PROBLEM TO SOLVE:
Copy out every line of the data that has the word "Expand" somewhere in it.
---------- INFORMATION SUPPLIED ----------
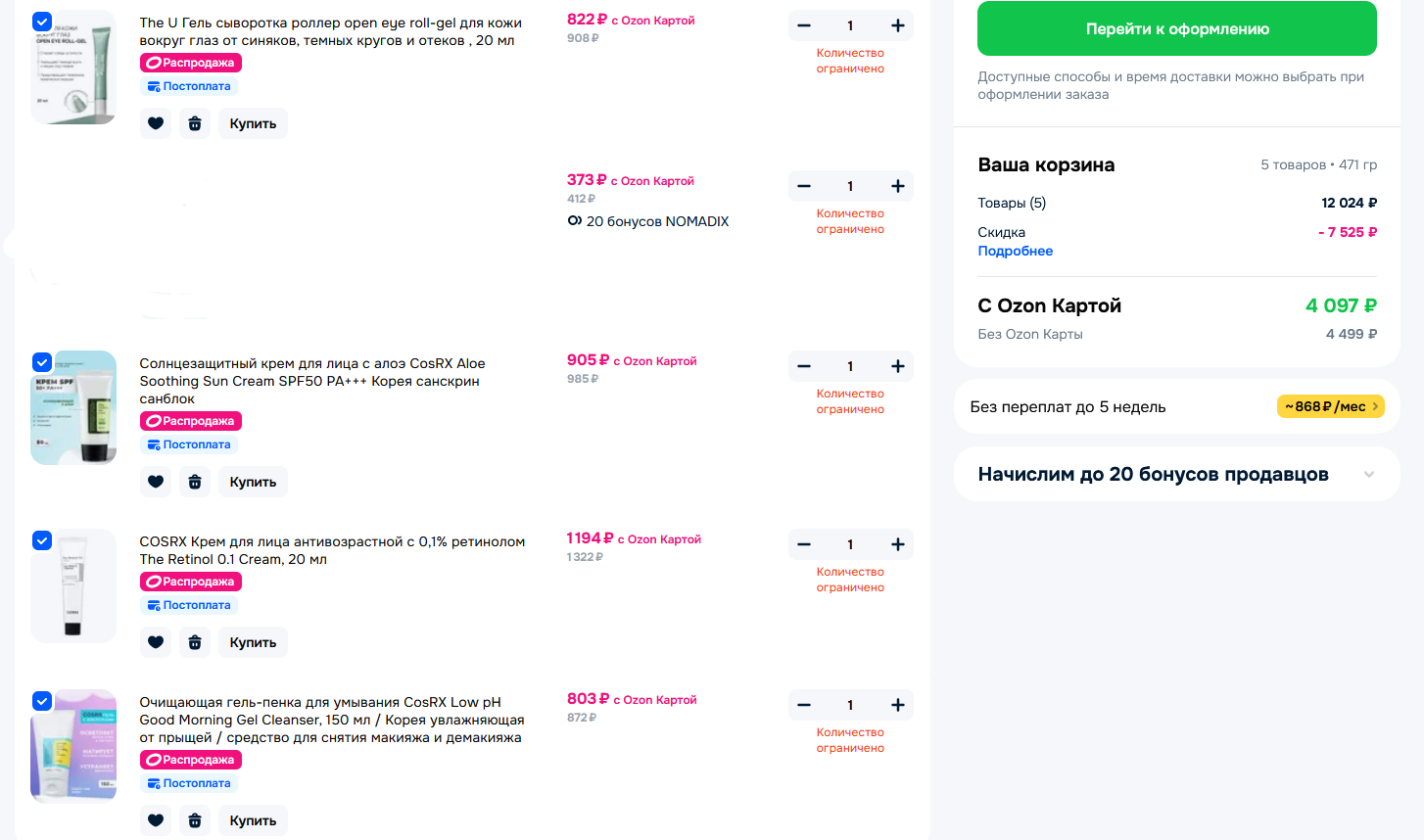Add The U eye roll-gel to favorites
This screenshot has height=840, width=1424.
pos(156,123)
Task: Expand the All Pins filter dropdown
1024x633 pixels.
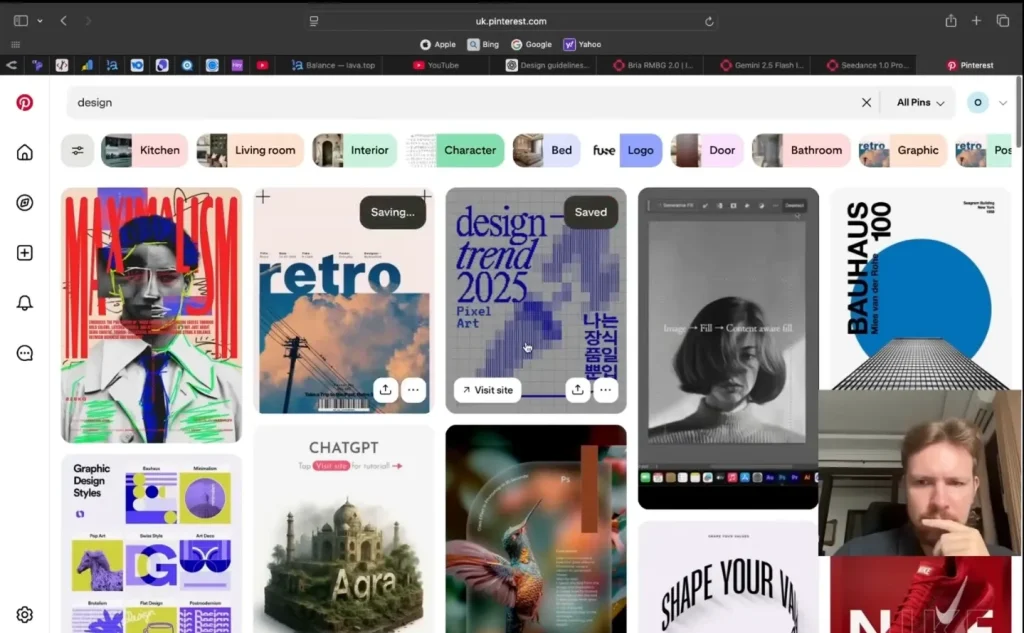Action: (x=917, y=102)
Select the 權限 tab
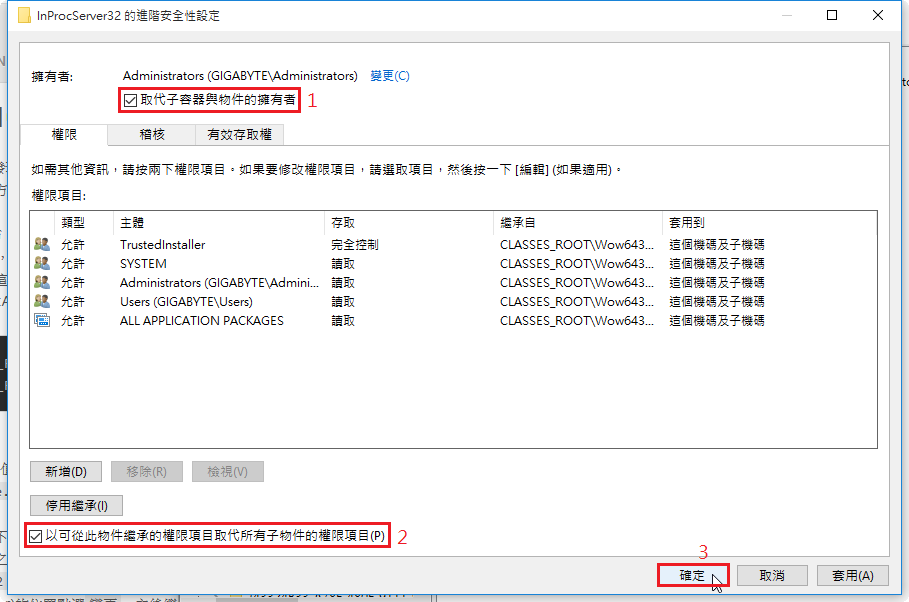 click(64, 134)
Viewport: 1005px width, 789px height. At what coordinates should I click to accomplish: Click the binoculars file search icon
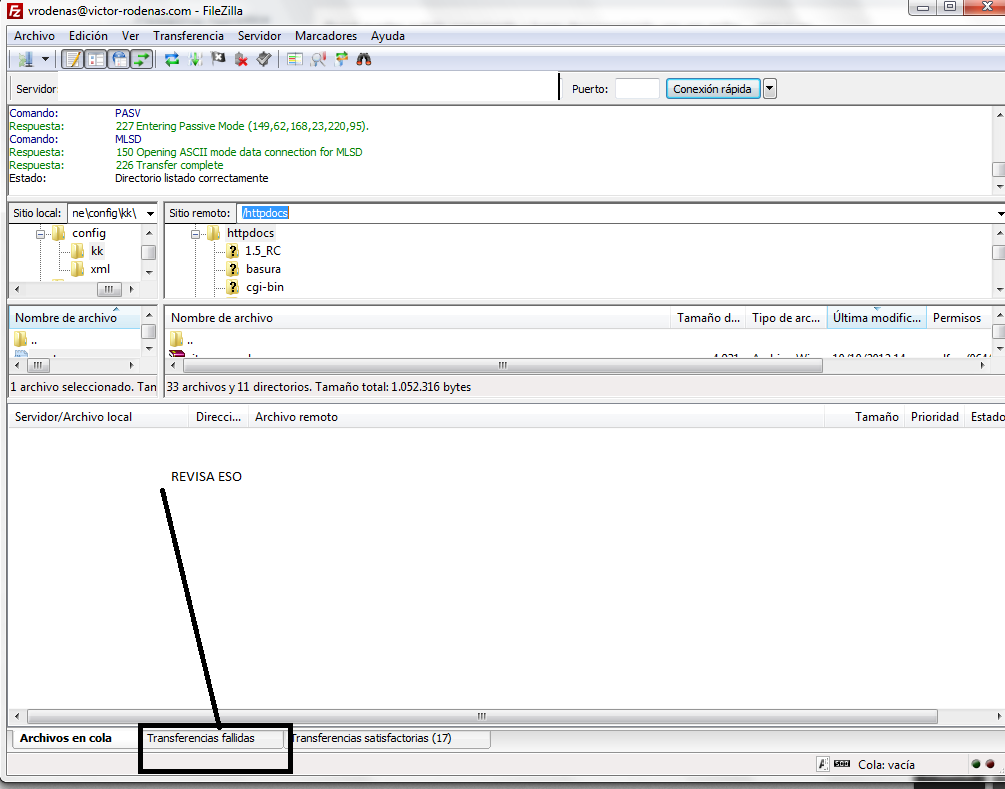[364, 60]

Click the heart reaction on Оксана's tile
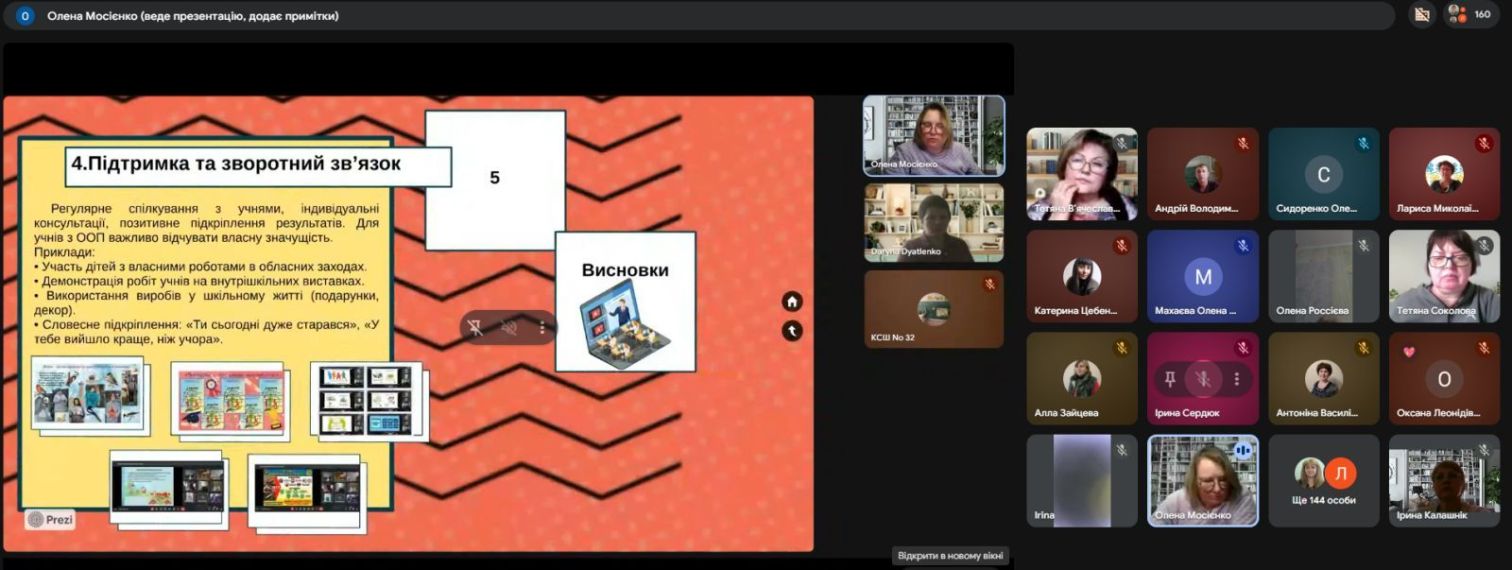[1409, 352]
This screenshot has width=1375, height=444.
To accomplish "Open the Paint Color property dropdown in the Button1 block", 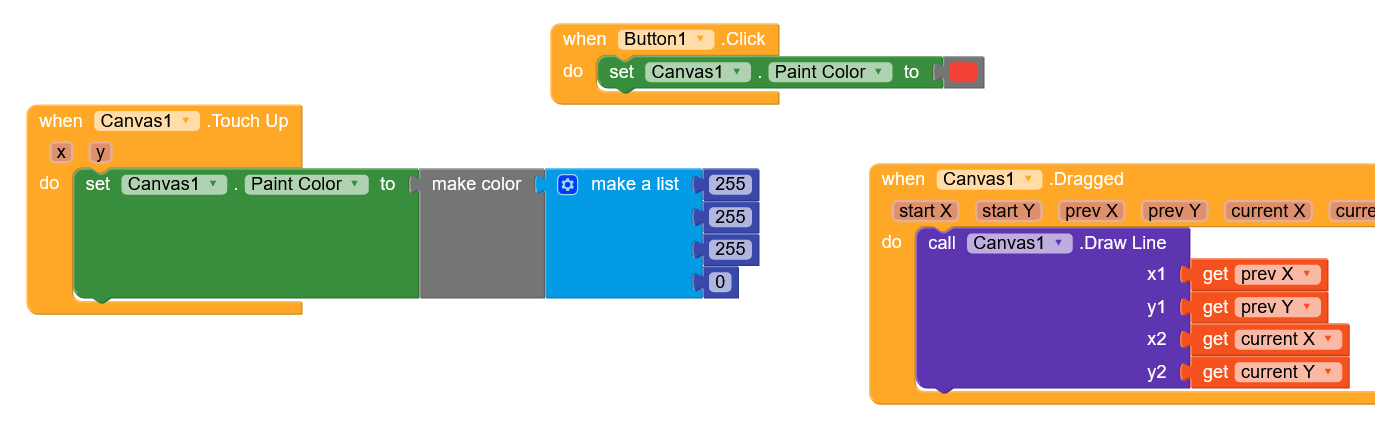I will click(x=830, y=72).
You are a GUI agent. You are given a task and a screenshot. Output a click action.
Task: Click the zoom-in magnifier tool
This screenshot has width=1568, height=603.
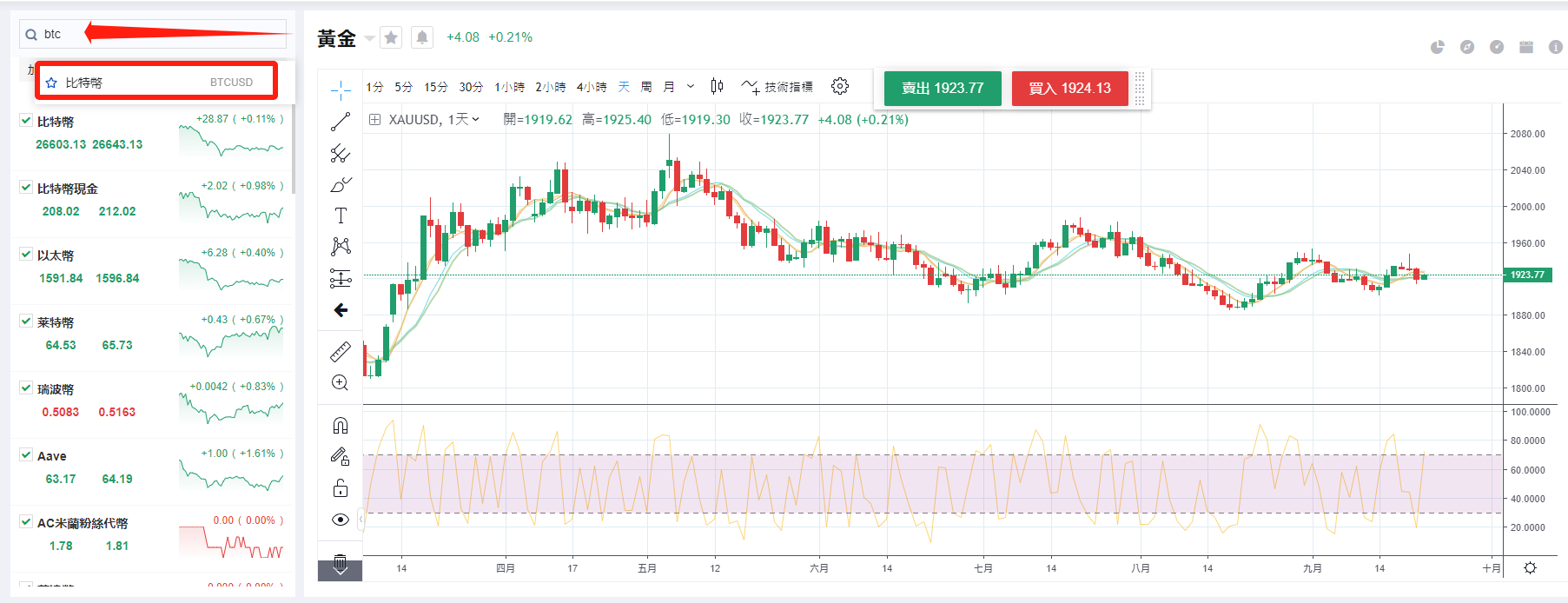[x=341, y=383]
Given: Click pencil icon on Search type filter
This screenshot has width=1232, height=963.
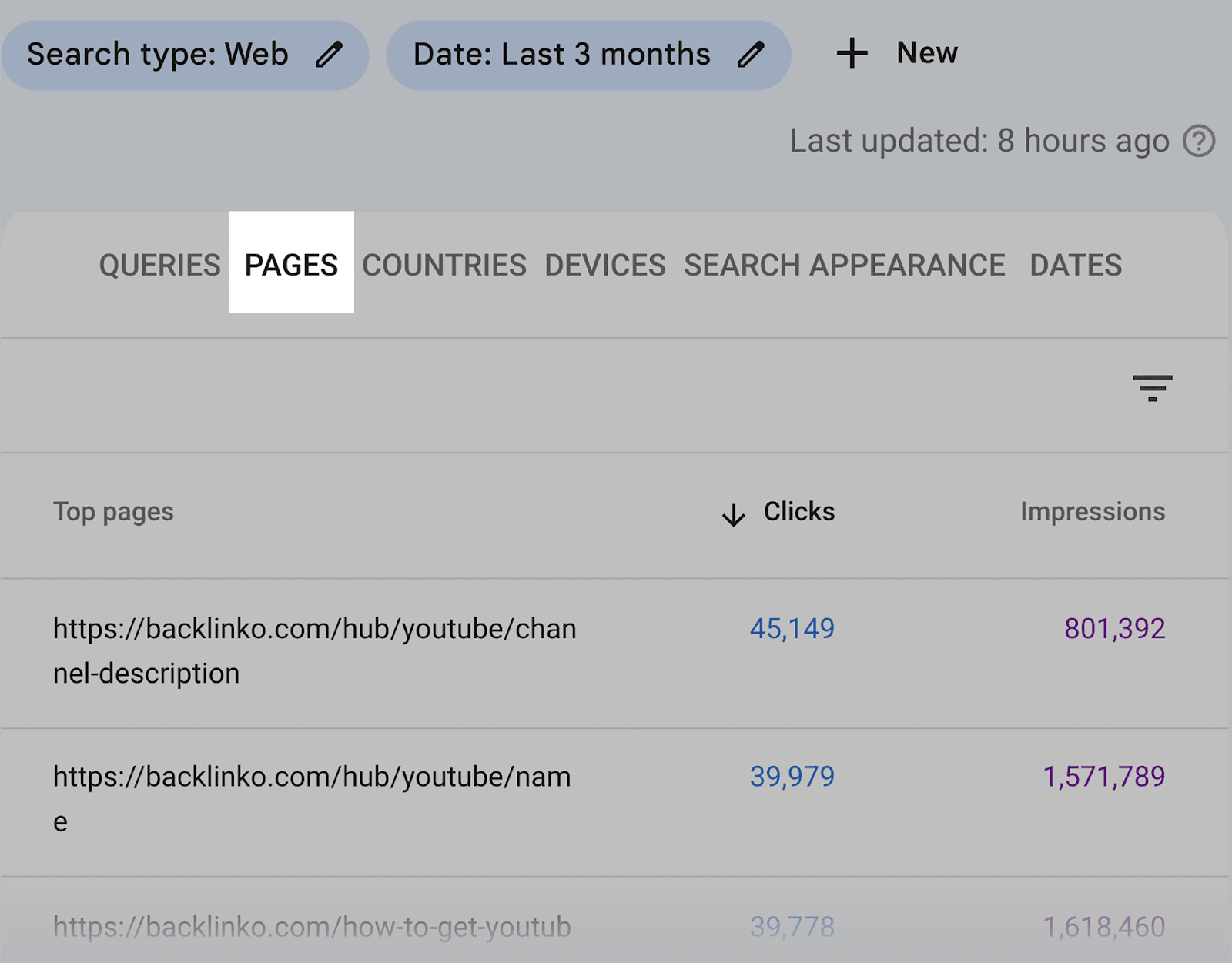Looking at the screenshot, I should (329, 55).
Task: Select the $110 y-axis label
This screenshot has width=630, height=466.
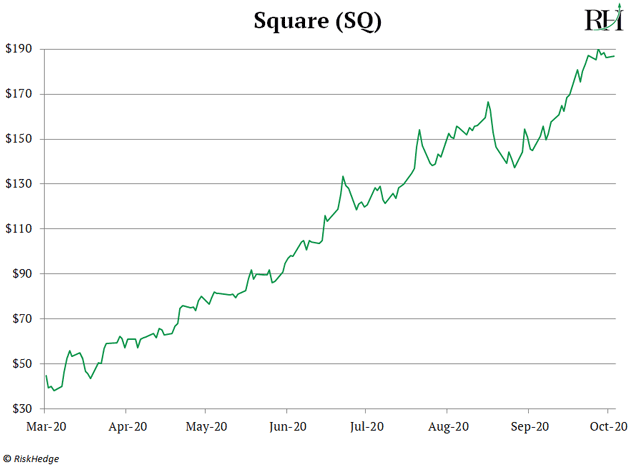Action: [18, 229]
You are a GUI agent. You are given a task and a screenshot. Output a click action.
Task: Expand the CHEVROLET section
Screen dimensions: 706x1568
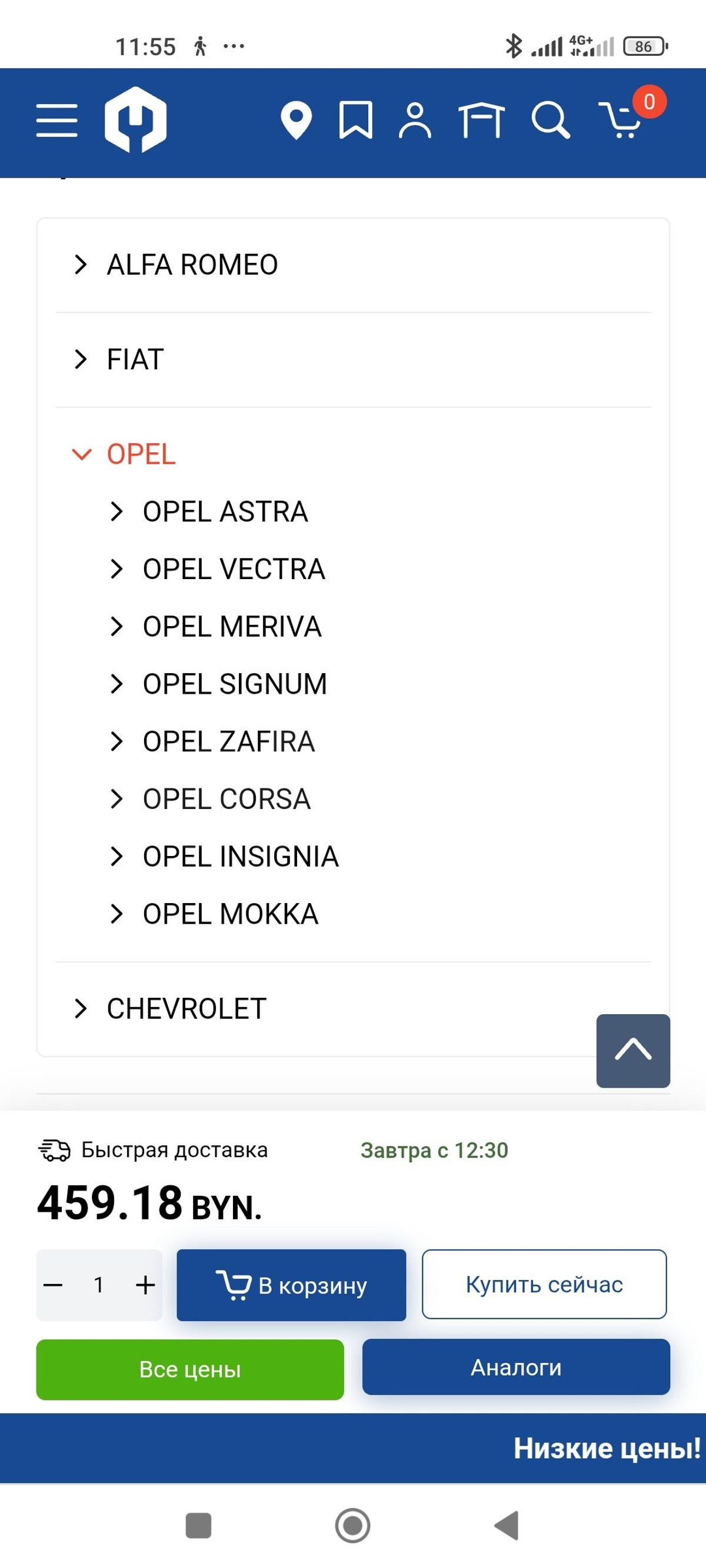click(x=354, y=1009)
----------
ANSWER SPACE:
Task: Expand the All Pins filter dropdown
Task: Expand the CHEVROLET section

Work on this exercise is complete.